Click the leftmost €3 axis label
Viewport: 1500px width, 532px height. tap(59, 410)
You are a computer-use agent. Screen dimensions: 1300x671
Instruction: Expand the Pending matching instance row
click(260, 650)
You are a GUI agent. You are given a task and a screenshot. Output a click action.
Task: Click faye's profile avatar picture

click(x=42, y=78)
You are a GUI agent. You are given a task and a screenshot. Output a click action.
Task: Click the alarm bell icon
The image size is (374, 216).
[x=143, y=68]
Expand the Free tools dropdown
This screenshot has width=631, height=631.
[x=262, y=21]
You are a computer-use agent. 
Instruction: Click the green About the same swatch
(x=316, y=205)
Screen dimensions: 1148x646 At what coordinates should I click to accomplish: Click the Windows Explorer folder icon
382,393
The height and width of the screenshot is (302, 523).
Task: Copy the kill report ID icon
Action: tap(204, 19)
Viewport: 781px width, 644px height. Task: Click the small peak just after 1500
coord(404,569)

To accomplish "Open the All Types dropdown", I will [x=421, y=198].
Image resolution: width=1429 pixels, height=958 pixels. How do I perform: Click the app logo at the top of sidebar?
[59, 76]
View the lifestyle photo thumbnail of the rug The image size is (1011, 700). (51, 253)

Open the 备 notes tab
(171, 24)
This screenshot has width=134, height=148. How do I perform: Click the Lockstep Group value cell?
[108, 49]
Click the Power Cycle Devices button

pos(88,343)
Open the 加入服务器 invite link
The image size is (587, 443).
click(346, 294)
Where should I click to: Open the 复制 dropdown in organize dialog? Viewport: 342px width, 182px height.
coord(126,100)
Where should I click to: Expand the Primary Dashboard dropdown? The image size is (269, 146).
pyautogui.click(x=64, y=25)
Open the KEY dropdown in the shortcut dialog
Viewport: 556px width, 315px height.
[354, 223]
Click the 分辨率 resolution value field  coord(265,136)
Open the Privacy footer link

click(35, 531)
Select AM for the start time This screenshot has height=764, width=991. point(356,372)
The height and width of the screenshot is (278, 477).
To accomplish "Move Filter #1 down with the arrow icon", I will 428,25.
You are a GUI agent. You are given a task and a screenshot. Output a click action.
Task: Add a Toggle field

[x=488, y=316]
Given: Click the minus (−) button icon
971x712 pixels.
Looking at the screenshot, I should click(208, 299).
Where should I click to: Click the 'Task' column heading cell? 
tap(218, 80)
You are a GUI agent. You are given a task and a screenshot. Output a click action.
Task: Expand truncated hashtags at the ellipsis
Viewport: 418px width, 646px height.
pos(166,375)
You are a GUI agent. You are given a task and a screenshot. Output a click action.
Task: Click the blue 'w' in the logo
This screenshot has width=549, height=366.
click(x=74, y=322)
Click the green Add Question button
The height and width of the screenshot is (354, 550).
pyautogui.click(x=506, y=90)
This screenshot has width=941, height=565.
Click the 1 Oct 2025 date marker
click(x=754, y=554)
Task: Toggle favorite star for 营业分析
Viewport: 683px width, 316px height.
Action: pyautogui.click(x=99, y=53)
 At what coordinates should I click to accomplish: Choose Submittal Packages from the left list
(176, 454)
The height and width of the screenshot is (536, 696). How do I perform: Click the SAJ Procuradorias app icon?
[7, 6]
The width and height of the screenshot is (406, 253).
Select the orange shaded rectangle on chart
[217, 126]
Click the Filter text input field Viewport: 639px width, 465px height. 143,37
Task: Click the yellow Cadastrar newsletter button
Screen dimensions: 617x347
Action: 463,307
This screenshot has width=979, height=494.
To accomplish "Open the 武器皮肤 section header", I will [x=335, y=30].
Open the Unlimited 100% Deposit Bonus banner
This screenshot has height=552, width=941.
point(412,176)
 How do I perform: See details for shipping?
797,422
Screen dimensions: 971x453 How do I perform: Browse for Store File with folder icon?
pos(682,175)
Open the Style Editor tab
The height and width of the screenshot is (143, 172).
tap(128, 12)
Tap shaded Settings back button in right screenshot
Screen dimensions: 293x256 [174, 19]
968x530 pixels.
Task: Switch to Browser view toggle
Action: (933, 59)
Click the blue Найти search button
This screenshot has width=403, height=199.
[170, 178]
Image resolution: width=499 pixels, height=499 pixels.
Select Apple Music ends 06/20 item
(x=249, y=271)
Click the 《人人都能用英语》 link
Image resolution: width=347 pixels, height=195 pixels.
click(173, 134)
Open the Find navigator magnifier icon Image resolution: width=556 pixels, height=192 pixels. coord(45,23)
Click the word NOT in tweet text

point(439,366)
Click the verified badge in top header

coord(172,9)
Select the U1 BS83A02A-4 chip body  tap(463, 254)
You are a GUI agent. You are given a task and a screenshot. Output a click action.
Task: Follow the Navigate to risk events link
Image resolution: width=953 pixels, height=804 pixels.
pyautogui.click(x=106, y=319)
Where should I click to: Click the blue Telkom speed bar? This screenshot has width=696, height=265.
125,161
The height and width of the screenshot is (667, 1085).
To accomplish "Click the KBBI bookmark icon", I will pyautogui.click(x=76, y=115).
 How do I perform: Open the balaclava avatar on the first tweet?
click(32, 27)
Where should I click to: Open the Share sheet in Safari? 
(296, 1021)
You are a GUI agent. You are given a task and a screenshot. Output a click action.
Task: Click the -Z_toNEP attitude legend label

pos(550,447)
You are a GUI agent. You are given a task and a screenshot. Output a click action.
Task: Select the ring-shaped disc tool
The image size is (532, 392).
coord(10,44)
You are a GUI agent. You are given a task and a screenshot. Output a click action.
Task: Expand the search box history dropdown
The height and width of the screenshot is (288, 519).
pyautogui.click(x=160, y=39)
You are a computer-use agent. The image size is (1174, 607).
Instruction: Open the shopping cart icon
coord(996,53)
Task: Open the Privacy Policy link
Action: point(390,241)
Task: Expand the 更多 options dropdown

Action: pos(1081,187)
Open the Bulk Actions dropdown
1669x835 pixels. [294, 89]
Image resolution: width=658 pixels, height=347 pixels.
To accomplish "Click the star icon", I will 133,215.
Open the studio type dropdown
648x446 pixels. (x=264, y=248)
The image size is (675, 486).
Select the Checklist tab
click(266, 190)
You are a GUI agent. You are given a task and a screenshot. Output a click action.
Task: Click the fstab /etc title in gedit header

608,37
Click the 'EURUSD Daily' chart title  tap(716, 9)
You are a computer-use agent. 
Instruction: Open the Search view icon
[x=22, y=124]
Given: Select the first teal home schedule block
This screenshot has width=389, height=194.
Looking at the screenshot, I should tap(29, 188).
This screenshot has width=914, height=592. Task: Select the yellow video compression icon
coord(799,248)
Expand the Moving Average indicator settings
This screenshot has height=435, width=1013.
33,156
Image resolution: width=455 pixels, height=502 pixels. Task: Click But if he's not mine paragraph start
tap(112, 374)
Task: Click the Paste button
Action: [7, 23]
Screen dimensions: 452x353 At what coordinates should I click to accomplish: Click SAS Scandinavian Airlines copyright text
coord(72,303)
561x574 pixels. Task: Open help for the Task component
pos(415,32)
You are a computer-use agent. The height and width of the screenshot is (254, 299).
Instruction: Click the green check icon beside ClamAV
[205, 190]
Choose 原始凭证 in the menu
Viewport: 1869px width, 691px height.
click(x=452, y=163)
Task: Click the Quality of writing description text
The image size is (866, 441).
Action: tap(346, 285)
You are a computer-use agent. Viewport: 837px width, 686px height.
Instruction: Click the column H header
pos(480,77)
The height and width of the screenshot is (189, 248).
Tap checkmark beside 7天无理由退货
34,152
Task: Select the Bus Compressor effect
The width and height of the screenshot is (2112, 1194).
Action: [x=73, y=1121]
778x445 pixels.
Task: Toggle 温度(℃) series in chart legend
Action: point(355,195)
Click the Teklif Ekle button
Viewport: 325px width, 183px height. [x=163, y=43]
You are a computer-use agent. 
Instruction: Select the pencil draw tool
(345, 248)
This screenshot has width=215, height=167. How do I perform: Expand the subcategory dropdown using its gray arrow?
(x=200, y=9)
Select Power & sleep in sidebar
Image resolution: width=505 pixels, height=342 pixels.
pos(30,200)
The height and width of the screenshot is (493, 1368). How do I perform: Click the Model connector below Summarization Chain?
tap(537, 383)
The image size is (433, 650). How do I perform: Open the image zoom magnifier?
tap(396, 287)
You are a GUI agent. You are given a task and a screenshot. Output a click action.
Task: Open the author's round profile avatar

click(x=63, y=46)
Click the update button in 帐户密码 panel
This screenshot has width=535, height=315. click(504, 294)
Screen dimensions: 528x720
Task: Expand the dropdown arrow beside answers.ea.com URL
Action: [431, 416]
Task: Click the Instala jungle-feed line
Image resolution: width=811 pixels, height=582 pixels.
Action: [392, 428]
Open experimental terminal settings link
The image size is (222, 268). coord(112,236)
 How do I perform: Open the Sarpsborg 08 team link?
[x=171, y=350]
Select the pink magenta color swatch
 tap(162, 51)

.....

_About this task_: In the listing above, count the lines where the string "Filter" occurs, then give that count and nothing else.

_Result for this exercise_: 2